DeLonghi Nespresso Citiz
Want a coffee fix without a whole lot of fuss? DeLonghi’s Nespresso Citiz machine delivers the steamy affair you’re looking for, minus the hassle.
The Citiz is one of Nespresso’s growing stable of capsule-based coffee systems, machines that use a pre-ground measure of coffee sealed within a foil-topped plastic pod to make a cup a coffee. With no beans, grounds or tamping necessary, it’s a simple, quick and fairly mess-free way to get café-style coffee in an instant.
The Citiz design seems art deco-inspired, and with a narrow footprint, the unit has loads of benchtop appeal. The machine itself comprises a one litre water tank at the rear, plus a container for storing used coffee capsules. Hinged to the container is a drip tray for a small coffee cup – the kind used for a macchiato. This can be folded up against the machine if you’re making a larger cup of coffee. The machine comes in a few different colours and is made of plastic, with components such as the drip tray and pod cover in metal. It’s all very simple and we like it that way.
Only Nespresso coffee pods can be used, and there is a wide range of flavours to choose from, including decaffeinated varieties.
Using the DeLonghi Nespresso CitiZ couldn’t be easier. There’s a power switch and two buttons: one for making a small cup of coffee, and the other for a large cup. There are no other controls for water strength or temperature, just the two buttons for the size of your cup.
Before you make your coffee, you will need to load up a coffee pod by opening the capsule entry system on the top, dropping it in and then closing the lid. From here, you press one of the buttons and the coffee machine springs to life, piercing the foil top of the pod and mixing the grounds with heated water to create your perfect cup. Once the coffee has poured, you need only open the top of the machine to release the used capsule into the collection container.
All of this takes roughly a minute to two minutes, and while there’s no specific noise to let you know that your coffee has been made (like a ding!), the machine turning itself back to standby was enough of a hint we needed.
It’s all easy, and there’s none of the benchtop mess associated with conventional manual coffee makers. There is no attachment for warming or frothing milk, however, meaning the Citiz is not an all-in-one solution for latte and cappuccino drinkers. Microwave ovens are common in most kitchens and office spaces, though, and cup frothers are readily affordable, so it’s probably not the inconvenience it sounds.
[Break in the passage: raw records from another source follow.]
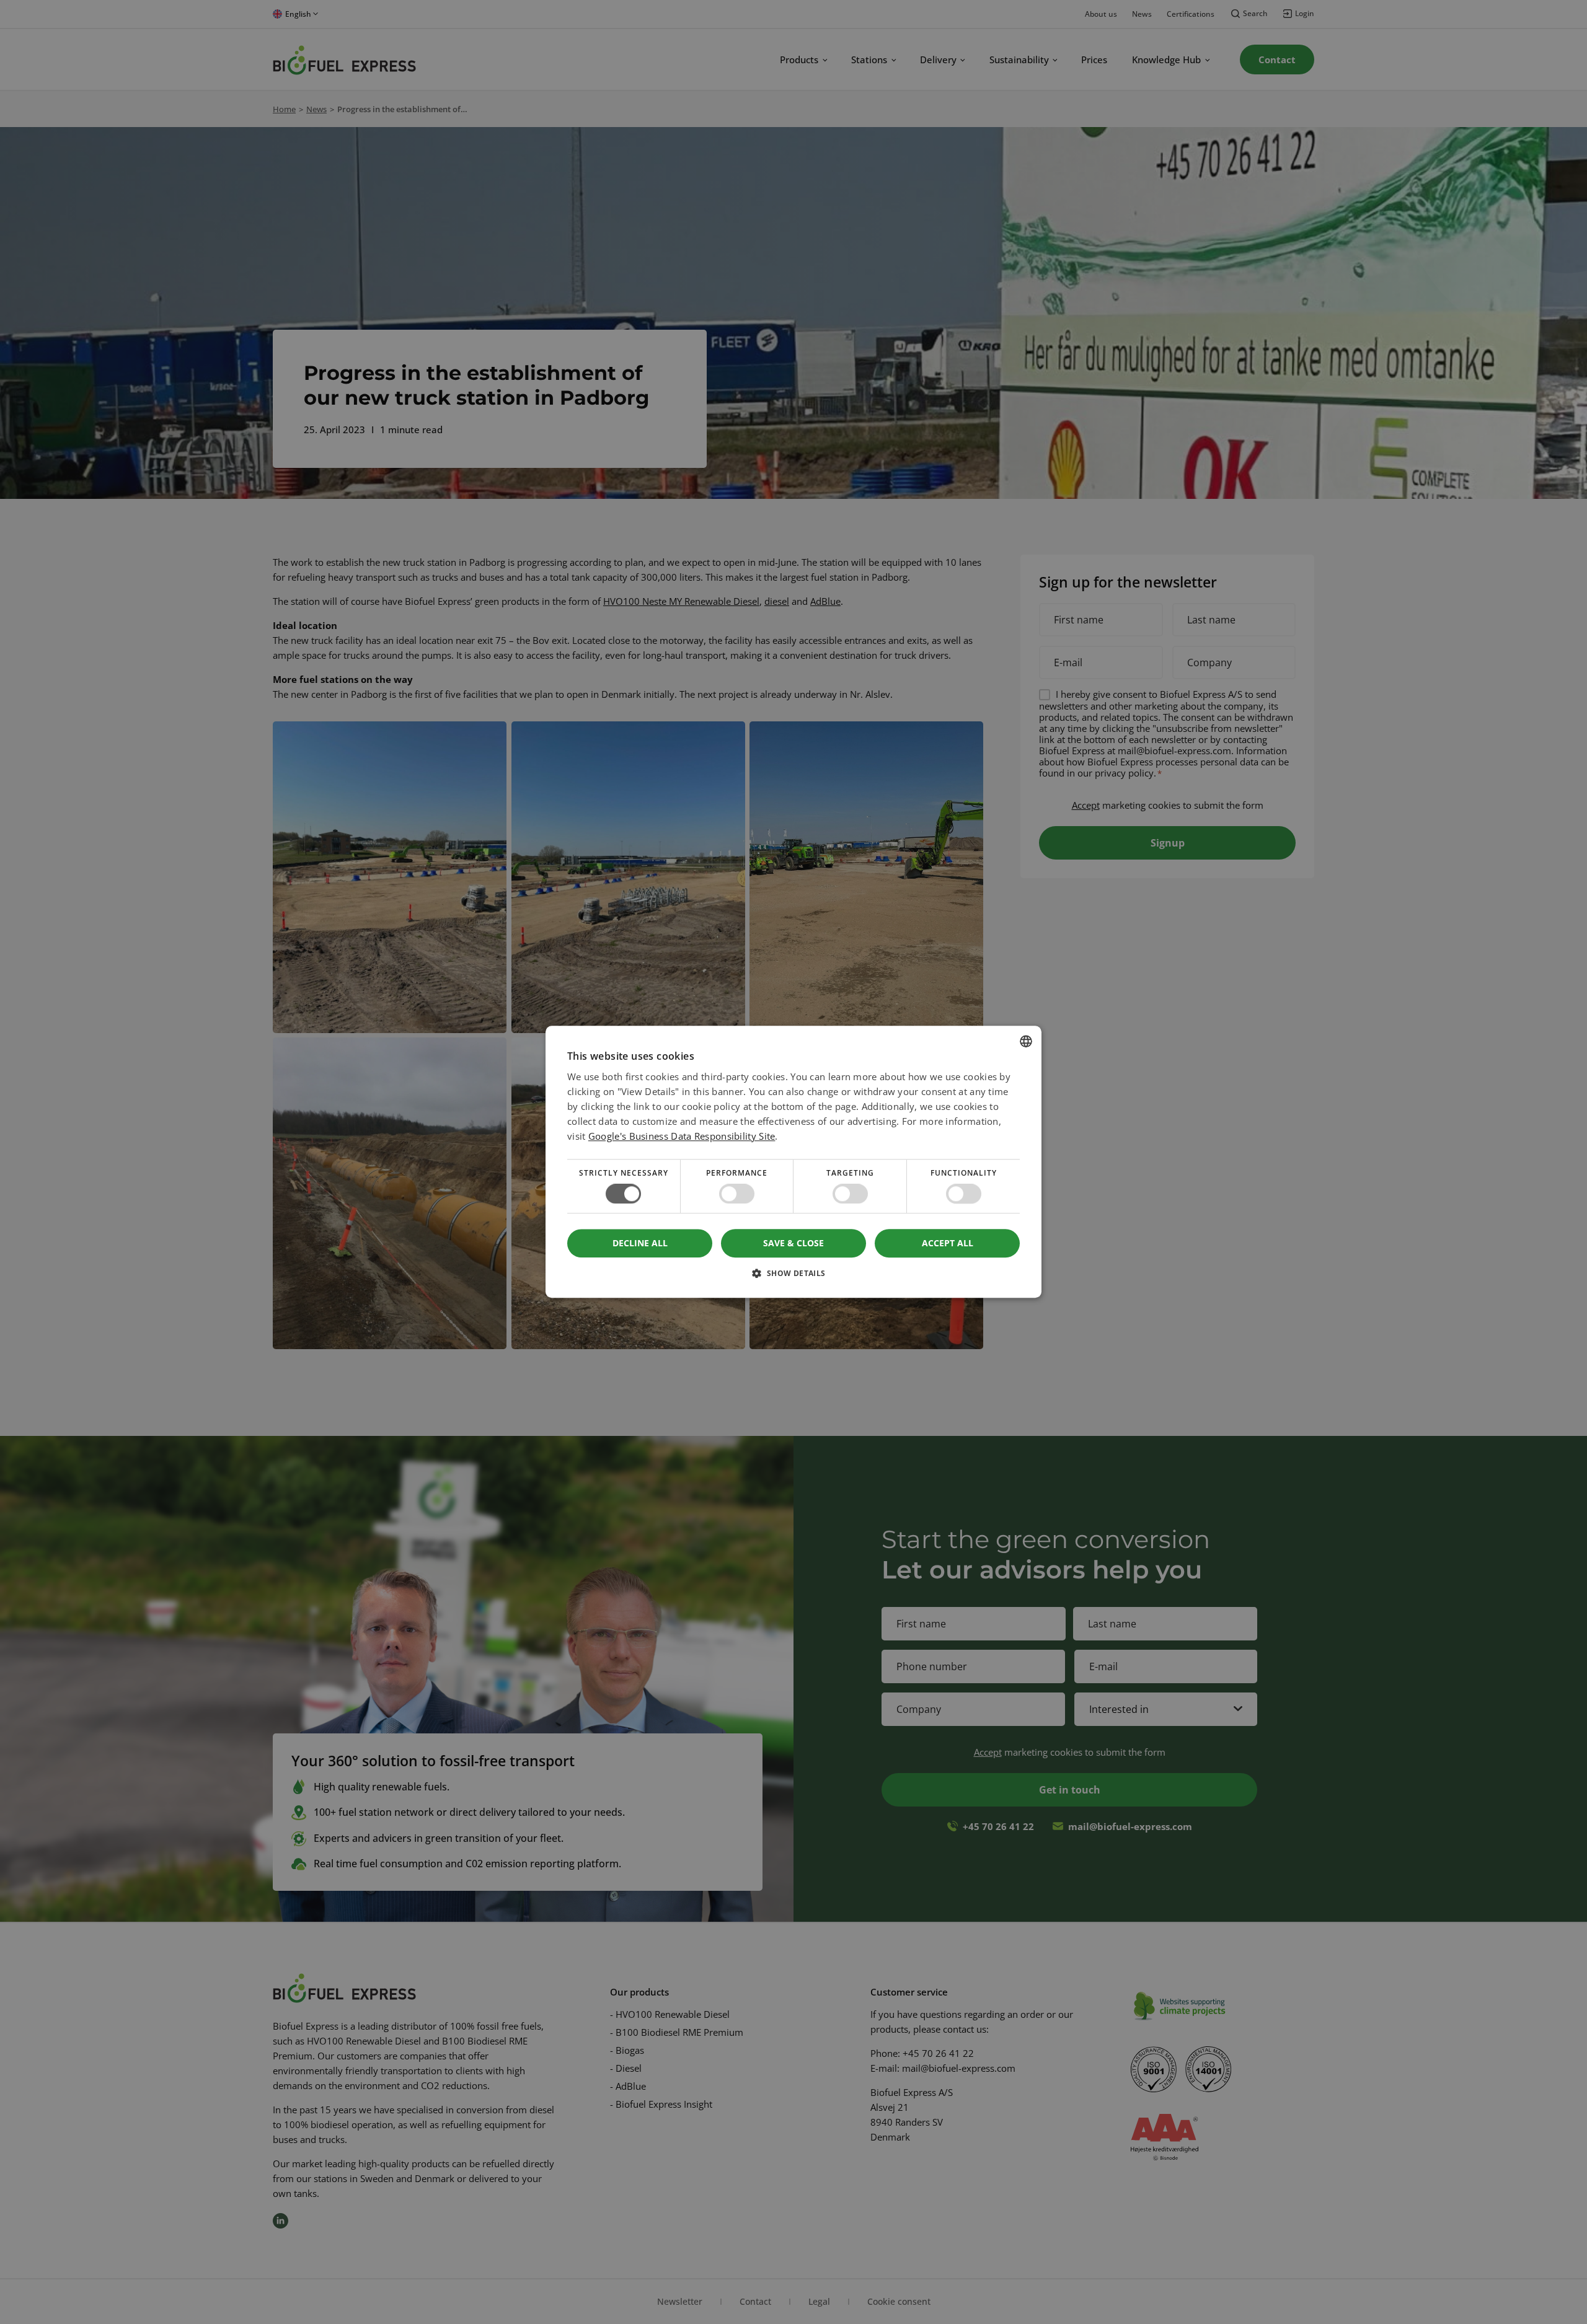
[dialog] (793, 1162)
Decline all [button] (640, 1243)
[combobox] (1026, 1041)
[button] (793, 1278)
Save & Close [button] (793, 1243)
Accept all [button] (947, 1243)
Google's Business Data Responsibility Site (682, 1136)
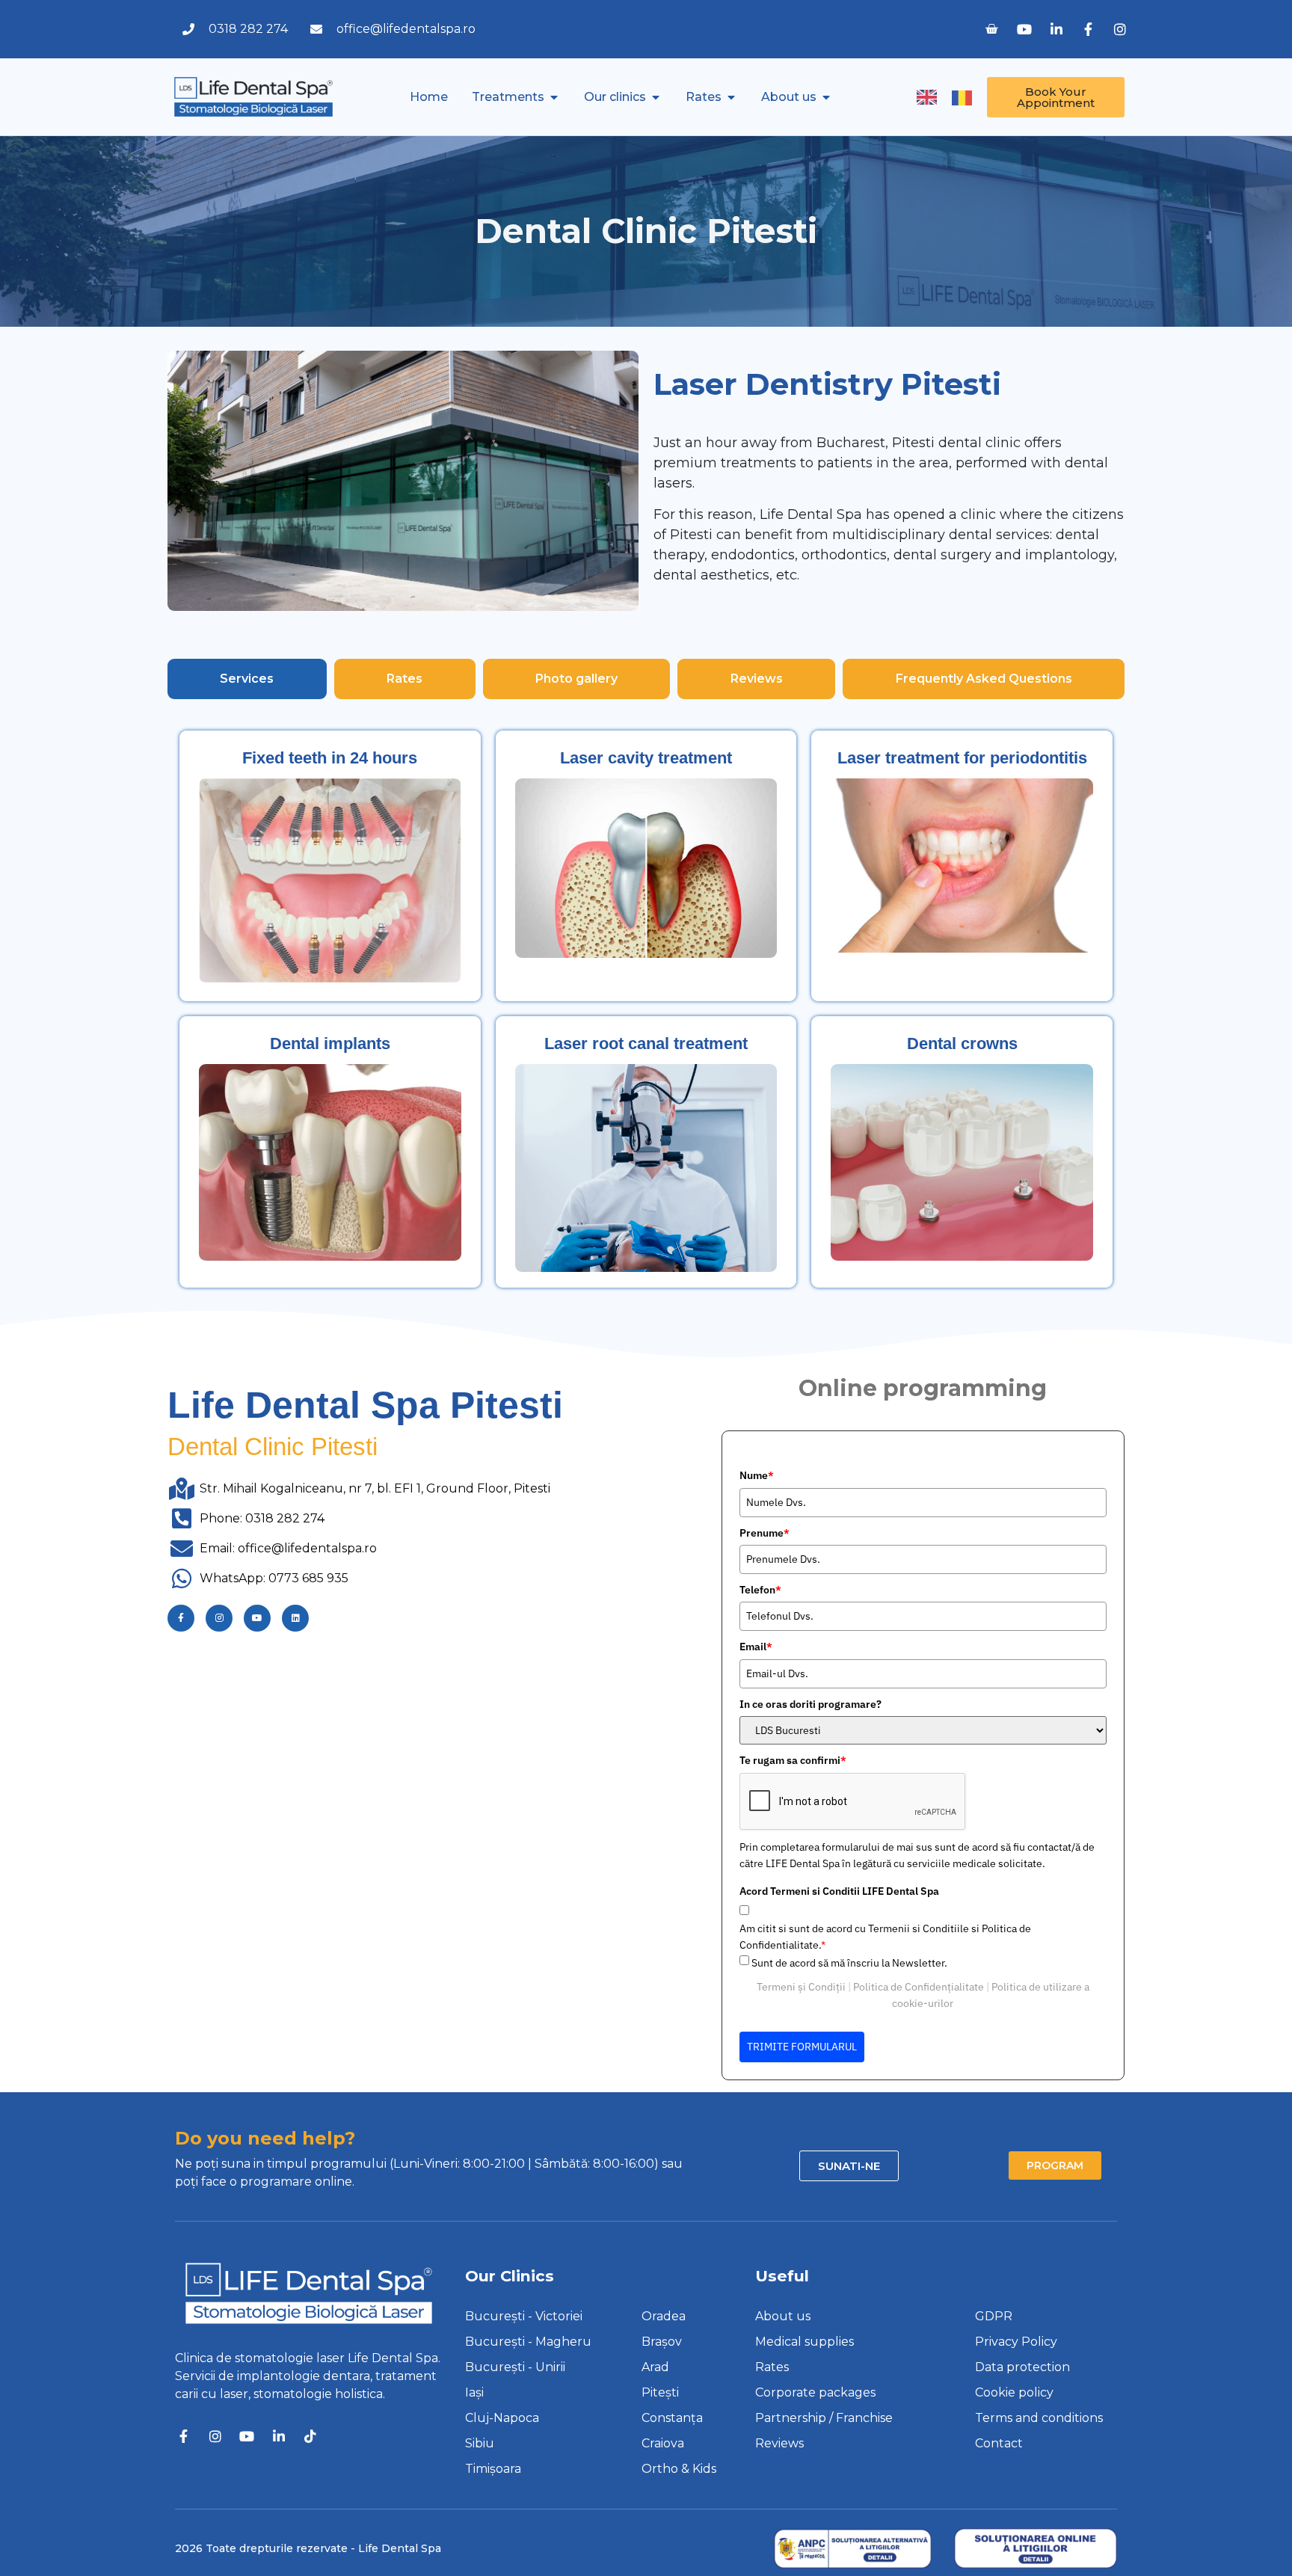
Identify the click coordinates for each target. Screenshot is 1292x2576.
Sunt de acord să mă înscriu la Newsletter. (849, 1963)
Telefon (760, 1589)
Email (755, 1646)
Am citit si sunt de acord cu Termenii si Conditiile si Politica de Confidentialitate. (885, 1937)
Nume (756, 1475)
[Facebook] (180, 1618)
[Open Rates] (731, 97)
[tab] (247, 679)
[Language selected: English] (952, 96)
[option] (965, 97)
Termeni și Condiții (801, 1987)
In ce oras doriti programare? (810, 1704)
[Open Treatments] (554, 97)
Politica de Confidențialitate (918, 1987)
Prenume (764, 1533)
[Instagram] (219, 1618)
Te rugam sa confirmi (792, 1760)
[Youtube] (257, 1618)
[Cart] (991, 29)
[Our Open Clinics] (656, 97)
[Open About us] (826, 97)
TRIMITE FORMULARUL (802, 2046)
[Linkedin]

Apart from the temperature of the coffee, which we’d like it to be hotter (but this is subjective, of course), our only real criticism of the Citiz system is the capsules. These are available only select retailers, not in the supermarket where most of us find it easiest to purchase our coffee. You can order online directly from Nespresso, and these means planning your order outside of the weekly shop. Plus, you must purchase in increments of fifty, meaning there’s a minimum $34 spend, plus delivery. With each box of 50 capsules costing $34, this works out at roughly 68 cents per cup of coffee. Premium variations cost a little more, with prices starting from 73 cents per cup.
The Citiz delivers a tastier alternative to instant coffee, and a more compact and tidy way of producing café-style coffee than conventional manual coffee makers. Similar capsule machines are available for cheaper, but they don’t have the style of $399 Citiz, nor the variety of coffee flavours offered by Nespresso – you just need to be organised to ensure a ready supply is always on hand.